Although they died within a few months of each other, Robert Browning was born nineteen years before Lord Carnarvon. They both married for the first time in their thirties and lost their wives after fourteen or fifteen years of marriage. Lord Carnarvon married again, and his second wife outlived him by forty years. Browning never remarried, but outlived his wife by almost thirty years.

Browning’s correspondence with the Carnarvons began in 1868 and continued until at least 1885. When this acquaintance began Lord Carnarvon was thirty-seven and had a four-year-old daughter and a two-year-old son. Robert Browning was fifty-six and had a nineteen-year-old son.

A photo of Robert and Pen Browning

Photo of Robert and Pen Browning (1869) from Armstrong Browning Library

Near the end of their acquaintance in 1885, Robert Browning was seventy-three and Pen was thirty-six. Lord Carnarvon was fifty-four and had five children: Winifred, (21), George (19), Margaret (15), Victoria (11), and Aubrey (5).

A photo of Lord Carnarvon and his son, Aubrey Herbert Carnarvon

Photograph of Lord Carnarvon and Aubrey (1885) from The Life of Henry Howard Molyneux Herbert, Fourth Earl of Carnarvon, 1831-1890, Vol. 3, by Arthur Henry Hardinge, 1925.

These two photographs present visual bookends for the beginning and the end of the relationship between Robert Browning and The Fourth Earl of Carnarvon. Both men faced death with a similar peaceful composure. According to The Political Diaries of the Fourth Earl of Carnarvon, 1857-1890, edited by Peter Gordon, Lord Carnarvon’s last words were “I am so happy.” A Browning Chronology by Martin Garrett reports that Robert Browning’s last words were “my son, my dear son.”
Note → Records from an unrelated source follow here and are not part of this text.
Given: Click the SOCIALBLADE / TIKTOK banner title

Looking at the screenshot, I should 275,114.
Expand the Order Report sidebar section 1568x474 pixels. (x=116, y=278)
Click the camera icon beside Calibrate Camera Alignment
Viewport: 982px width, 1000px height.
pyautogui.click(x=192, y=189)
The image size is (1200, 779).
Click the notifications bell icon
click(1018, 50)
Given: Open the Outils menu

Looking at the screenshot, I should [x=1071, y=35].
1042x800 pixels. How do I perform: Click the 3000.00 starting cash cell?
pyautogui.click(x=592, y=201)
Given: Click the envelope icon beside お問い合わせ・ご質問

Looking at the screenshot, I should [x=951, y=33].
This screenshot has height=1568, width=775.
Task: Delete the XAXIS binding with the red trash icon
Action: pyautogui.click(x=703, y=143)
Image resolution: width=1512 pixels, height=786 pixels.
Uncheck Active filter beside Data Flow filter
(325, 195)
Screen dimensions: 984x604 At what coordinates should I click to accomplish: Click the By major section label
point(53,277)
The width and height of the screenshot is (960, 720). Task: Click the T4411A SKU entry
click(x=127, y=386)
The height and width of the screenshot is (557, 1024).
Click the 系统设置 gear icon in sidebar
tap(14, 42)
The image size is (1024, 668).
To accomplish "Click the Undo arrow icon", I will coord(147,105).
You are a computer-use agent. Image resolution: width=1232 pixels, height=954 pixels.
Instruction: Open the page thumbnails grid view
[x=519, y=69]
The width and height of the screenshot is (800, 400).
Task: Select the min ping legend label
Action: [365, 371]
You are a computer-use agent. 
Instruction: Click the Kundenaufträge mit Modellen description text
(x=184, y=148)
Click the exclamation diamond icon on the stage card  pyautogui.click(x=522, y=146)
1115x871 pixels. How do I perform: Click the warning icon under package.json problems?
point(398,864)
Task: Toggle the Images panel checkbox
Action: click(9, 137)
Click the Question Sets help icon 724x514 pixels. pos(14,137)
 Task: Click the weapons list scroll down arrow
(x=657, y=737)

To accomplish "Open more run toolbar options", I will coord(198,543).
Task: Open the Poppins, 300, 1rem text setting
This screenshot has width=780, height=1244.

Resources are available for searching through the Browning correspondence online or through catalogues and documents in person here at the Armstrong Browning Library at Baylor University in Waco, Texas. Anyone with a modicum of curiosity can discover how the relationship between Robert Browning and Lord Carnarvon included shooting parties, trout-fishing excursions, late night literary discussions, comparisons of Greek translations, walks in the park, personal and political favors, delightful lunches, and extravagant dinners. Doubtless, some of the conversations at Highclere focused on the disappointments and joys of fathers and children.